I wasn't aware of this, but over the last year I've been doing my part to reduce this figure. For a number of reasons, I've been cutting back on the animal flesh, including:
  • Reading Michael Pollian’s In Defense of Food. This book taught me not only just how bad too much meat is for you but also how resource intensive it is to produce meat. For example, The Telegraph points to a study that concluded that “Producing 2.2lb of beef generates as much greenhouse gas as driving a car non-stop for three hours." Damn. And don't get me started on the U.S.'s damaging addiction to corn subsidies.
  • Acid reflux. Eating less meat results in less intense reflux, an unexpected but very welcome side effect.
  • CSA meat.

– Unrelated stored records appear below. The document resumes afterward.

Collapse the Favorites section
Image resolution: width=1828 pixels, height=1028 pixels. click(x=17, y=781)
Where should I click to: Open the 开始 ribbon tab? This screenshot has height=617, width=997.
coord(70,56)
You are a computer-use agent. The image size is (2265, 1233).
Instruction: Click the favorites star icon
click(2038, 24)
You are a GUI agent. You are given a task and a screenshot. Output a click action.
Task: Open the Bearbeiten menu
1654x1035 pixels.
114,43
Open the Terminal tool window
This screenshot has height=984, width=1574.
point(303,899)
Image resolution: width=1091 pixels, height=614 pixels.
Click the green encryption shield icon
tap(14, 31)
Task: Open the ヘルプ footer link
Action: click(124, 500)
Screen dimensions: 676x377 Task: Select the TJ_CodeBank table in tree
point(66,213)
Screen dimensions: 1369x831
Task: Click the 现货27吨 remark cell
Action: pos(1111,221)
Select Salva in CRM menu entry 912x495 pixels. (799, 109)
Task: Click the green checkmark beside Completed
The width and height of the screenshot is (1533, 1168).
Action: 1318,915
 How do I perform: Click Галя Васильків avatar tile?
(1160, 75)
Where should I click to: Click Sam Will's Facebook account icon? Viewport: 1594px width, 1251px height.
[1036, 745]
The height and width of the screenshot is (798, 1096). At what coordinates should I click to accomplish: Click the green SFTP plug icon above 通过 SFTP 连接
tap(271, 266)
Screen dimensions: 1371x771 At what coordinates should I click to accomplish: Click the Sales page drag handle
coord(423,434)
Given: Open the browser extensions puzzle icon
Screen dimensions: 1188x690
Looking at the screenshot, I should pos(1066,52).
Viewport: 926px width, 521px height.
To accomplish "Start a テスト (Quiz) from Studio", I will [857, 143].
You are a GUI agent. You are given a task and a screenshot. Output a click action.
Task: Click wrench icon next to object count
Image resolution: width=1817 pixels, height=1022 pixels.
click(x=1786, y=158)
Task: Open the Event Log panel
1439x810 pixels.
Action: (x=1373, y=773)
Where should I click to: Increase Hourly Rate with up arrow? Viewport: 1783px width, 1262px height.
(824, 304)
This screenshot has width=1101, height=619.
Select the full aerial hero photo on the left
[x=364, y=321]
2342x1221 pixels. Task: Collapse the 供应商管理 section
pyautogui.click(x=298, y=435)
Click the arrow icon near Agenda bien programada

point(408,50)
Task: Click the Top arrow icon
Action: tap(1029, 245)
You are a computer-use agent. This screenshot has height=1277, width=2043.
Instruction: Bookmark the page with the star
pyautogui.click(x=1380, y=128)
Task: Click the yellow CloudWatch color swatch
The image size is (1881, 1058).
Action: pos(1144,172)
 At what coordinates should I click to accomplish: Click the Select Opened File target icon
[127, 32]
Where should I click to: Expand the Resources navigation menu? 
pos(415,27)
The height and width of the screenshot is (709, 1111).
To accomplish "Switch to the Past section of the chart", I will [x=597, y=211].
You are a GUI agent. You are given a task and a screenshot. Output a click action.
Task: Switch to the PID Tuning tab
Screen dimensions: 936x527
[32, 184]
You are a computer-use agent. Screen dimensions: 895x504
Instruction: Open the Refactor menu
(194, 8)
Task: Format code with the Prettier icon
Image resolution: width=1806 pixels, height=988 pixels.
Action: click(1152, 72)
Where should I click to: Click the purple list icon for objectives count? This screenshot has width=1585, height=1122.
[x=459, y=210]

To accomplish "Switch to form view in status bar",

For a year or so, I was getting all my meat from a CSA which taught me just how much better locally-produced, organic meat tastes than the mass-produced stuff you buy in the supermarket. Seriously, if you haven't tried a good steak from a local farm, you don't know what you're missing.
It's not that I dislike meat: quite the contrary. I just don't eat as much of it any more. And it turns out that i'm not alone. In the same article, Bittman  writes that
The Values Institute at DGWB Advertising and Communications just named the rise of “flexitarianism” — an eating style that reduces the amount of meat without “going vegetarian” — as one of its top five consumer health trends for 2012. In an Allrecipes.com survey of 1,400 members, more than one-third of home cooks said they ate less meat in 2011 than in 2010. Back in June, a survey found that 50 percent of American adults said they were aware of the Meatless Monday campaign, with 27 percent of those aware reporting that they were actively reducing their meat consumption.
Nice to be on the cutting edge of a trend for a change!